Анхен обиженно поджала губы. Господин Четвертак заулыбался. Ему понравилось, как представительный сыщик поставил девчонку на место. Настоящий мужчина! А ещё эта рыжая борода. Ох!
– Что было после? Рассказывайте! Не тяните, – потребовал дознаватель, нахмурившись. – Что было?
– А шо було? Людочка к Мариусу Палычу разбираться побежала. Шо он там ей наговорил, я не знаю. Если не знаю, разве я буду обманывать? Нет. Не буду. Только на репетиции Пичугина так демонстративно толкала Черникину, задирала девочку при любом случае, шо всем стало понятно – от Мариуса она ничегошеньки не добилась. Если бы она добилась, разве она бы так себя вела?
Господин Громыкин отошёл от господина Четвертака и с облегчением выдохнул – терпкие духи хореографа вызывали дурноту. Однако ему тут же пришлось вернуться к артисту.
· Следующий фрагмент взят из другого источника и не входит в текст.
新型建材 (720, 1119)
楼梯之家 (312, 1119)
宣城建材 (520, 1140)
– А все ли были на этой репетиции? Все? – уточнил он.
– Кажись, все. Хотя подождите, господин главный сыщик, подождите. Агнешка шибко опоздала. За что и получила от меня выговор. Разве можно опаздывать на финальную репетицию? Нет, я Вас спрашиваю, разве можно себе такое позволять? Это Императорский театр, а не провинциальная сцена!
– Агнешка? – спросил господин Самолётов.
– Балерина Лещинская, – ответил господин Четвертак, с возмущением откидывая назад длинные волосы, и указал на стоящую поодаль барышню. – Вообще за всеми за ними нужен глаз да глаз. И кто этим занимается? Нет, я Вас спрашиваю, кто?
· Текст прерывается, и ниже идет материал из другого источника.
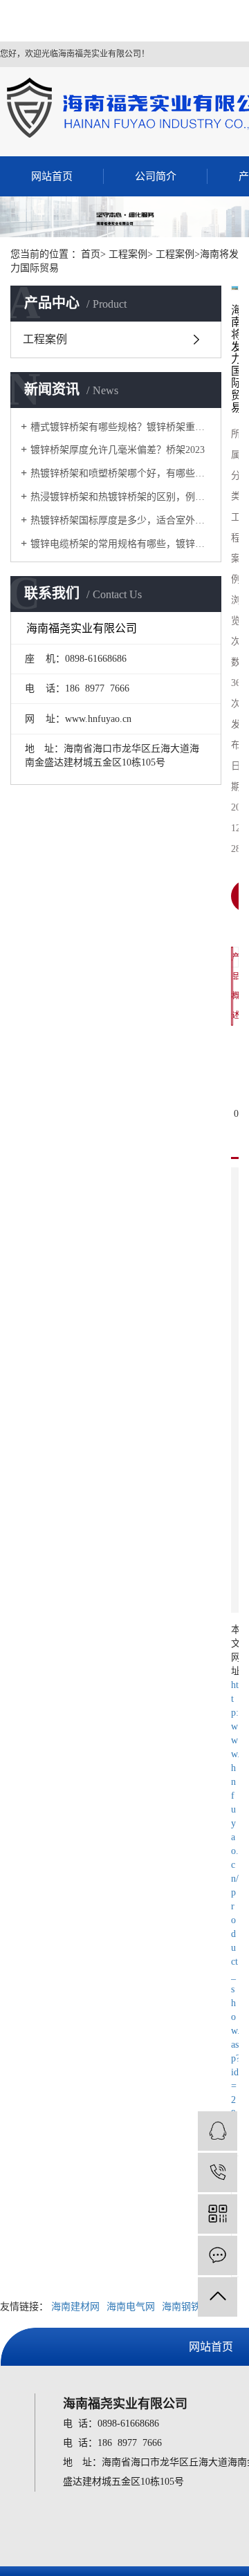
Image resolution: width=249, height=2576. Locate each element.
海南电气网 (131, 2306)
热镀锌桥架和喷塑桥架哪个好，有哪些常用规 (120, 473)
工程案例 (45, 339)
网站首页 (52, 176)
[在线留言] (217, 2255)
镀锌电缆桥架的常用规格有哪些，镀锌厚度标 (120, 544)
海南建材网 (75, 2306)
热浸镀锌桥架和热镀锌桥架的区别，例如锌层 (120, 497)
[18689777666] (217, 2172)
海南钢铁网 (186, 2306)
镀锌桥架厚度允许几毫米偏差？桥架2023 (117, 450)
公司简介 (155, 176)
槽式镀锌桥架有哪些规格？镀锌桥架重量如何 (120, 427)
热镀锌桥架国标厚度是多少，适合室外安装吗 (120, 520)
– Кто? – поинтересовался делопроизводитель.
– Леонтий Четвертак! – торжествующе провозгласил хореограф и стукнул себя в хилую грудь.
– Что было дальше? Что? – прервал хвалебные речи артиста господин Громыкин.
Леонтий бросил на дознавателя обиженный взгляд, но, выдержав паузу, всё же ответил.
– После репетиции девочки разошлись. А перед самым выступлением Людочке разом стало погано. Побледнела, позеленела вся. Жуть! Я уж думал замену ей искать, но прима есть прима. Бросила мне "Не надо" и ушла к себе отдохнуть.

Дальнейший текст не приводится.